Daniel Podberesky, a straight-A high-school student, satisfied every requirement for a Benjamin Banneker Scholarship at the University of Maryland, except ethnicity. For 16 years, the university, which has a reputation for aggressively recruiting minorities, has annually awarded more than 80 of the scholarships--to blacks only. Podberesky is Latino.

Podberesky, who was refused an application for the scholarship in 1990, has sued for $35,000, plus $1 million in legal fees. Richard A. Samp, Podberesky’s lawyer and chief counsel for the conservative Washington Legal Foundation, contends the University of Maryland violated Title VI of the Civil Rights Act of 1964, which prohibits recipients of federal funds from discriminating on the basis of race, color or national origin. The suit may end up in the U.S. Supreme Court.
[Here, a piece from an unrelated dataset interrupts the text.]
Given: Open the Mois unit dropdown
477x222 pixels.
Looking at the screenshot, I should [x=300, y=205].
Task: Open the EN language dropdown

The Banneker scholarship discriminates under the guise of opportunity. Good students like Podberesky are denied financial assistance because they are not the right color. But more serious problems face minorities in higher education.
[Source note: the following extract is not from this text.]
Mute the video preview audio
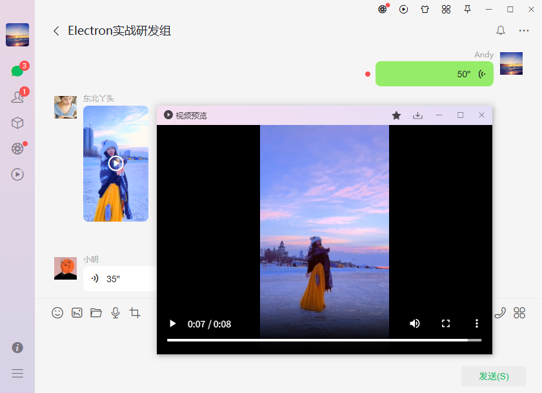 [414, 323]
Scholarships like the Banneker provided the shot in the arm that universities were looking for after the NAACP filed discrimination suits against 13 states--including Maryland--in 1970. By any means necessary, the universities scrambled to recruit from within, or outside of, Title VI. When black enrollment figures in higher education more than tripled during 1960-85, universities declared themselves successful.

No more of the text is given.